«Родился в обычной советской семье. Мать — учительница. Отец — военнослужащий, часто переводился с места на место, поэтому пришлось много чего повидать. Я приходил во многие тусовки: от демсоюза и анархистов до коммунистов, однако лишь прочтя несколько номеров „Лимонки“, понял, что нашел свою партию. Тем сильнее оказалось разочарование от увиденного в ленинградском отделении. Сидели гнилые интеллигенты, квасили, обсуждали какие-то заумные вещи, курили траву… Когда же дошло до первой реальной акции — захвата „Авроры“, вся эта публика тут же обделалась — и возглавить операцию пришлось мне. Так что руководителем тут я стал явочным порядком… Прежде всего мы с товарищами радикально изменили концепцию партии. Она должна быть не клубом для посиделок, а отрядом штурмовиков, где каждый готов маршировать, бить морды, а в перспективе и стрелять. Теперь для нас не проблема вывести на улицу 150–200 человек и кинуть их на любое дело».
Еще одно его стихотворение:
Конечно, он был bad boy, зачем лицемерить и говорить, что нет. Нацболы утверждают, что Андрей был автором лозунга: «Завершим реформы так: / Сталин, Берия, Гулаг!»

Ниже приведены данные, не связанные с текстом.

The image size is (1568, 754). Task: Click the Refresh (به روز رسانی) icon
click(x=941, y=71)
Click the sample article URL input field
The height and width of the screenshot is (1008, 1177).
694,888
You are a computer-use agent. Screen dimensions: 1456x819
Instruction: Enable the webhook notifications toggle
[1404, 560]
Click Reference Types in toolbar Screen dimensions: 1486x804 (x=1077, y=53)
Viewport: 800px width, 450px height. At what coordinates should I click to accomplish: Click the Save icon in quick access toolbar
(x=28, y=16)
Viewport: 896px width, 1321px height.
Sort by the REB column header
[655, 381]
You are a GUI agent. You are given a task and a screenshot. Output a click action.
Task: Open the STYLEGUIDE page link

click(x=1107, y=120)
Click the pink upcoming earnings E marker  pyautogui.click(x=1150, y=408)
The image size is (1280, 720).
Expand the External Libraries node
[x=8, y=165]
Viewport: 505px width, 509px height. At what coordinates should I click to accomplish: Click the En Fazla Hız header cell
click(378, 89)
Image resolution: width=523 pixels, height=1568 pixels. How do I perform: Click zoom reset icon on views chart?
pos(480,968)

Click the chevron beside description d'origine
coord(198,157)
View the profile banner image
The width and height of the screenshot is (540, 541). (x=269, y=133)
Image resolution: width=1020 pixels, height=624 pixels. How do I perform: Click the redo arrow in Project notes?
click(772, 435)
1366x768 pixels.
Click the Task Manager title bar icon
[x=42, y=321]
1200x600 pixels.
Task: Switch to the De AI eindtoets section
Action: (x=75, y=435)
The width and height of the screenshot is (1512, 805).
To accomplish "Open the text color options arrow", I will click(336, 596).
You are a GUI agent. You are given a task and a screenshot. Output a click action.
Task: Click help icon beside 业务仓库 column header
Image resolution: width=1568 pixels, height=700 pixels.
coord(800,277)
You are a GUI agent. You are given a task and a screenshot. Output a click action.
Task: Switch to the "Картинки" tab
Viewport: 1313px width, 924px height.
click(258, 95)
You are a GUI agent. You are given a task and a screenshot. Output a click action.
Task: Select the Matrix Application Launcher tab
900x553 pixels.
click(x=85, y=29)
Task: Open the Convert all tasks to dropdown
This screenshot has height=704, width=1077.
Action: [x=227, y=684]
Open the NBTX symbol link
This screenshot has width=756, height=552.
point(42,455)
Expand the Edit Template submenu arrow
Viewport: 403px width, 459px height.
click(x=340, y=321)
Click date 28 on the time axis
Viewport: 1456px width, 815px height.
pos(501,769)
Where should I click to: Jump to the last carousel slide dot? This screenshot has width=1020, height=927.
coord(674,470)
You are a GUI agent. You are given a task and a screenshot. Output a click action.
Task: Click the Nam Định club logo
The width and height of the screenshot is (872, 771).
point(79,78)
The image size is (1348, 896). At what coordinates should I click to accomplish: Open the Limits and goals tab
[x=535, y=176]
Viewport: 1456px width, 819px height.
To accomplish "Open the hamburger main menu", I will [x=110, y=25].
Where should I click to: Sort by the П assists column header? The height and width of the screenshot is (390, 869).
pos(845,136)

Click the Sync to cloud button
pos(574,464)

У России, бывает, рождаются дикие и свирепые дети.
Мученик
Об аресте Слободана Милошевича я узнал, находясь в гостинице «Центральная» в Барнауле. Случилось это 1 апреля. В этот день мы откопали наш уазик «буханку», он прозимовал в Барнауле на морозе под снегом и, оказалось, нуждался в ремонте: в замене некоторых частей. Вот эти дни и оказались роковыми для нас. Всего несколько дней, но мы не успели проехать в горы на пасеку Пирогова, началось таянье снегов. Если бы не ремонт, и мы бы уехали в горы 1 апреля, еще неизвестно, чем бы обернулась алтайская моя история. Несмотря на то, что две роты ФСБ уже находились в состоянии боеготовности в тех местах, но они еще не сидели, обосновавшись, со штаб-квартирой в соседнем маральнике, в десяти километрах от пасеки. Все могло случиться по-иному.
Арест Слободана Милошевича я видел по гостиничному телевизору. Вспышки камер, слепая стрельба его дочери, предатели Родины в военной форме, окружившие бывшего президента. Все это выглядело удручающе. Я сказал сопровождавшим меня лицам, что Милошевичу следовало отстреливаться и погибнуть, а в случае угрозы пленения застрелиться. Его ведь не ждет справедливый суд. Пришедший к нам из другой гостиницы, «Сибирь», уже завербованный ФСБ агент Акопян горячо поддержал мою точку зрения. И был блистательно правдоподобен. Мы еще поговорили на тему оказания сопротивления при аресте и разошлись по своим делам каждый. Акопян пошел докладывать сотрудникам ФСБ о моих планах, о том, в частности, что уазик неожиданно задержит нас в Барнауле.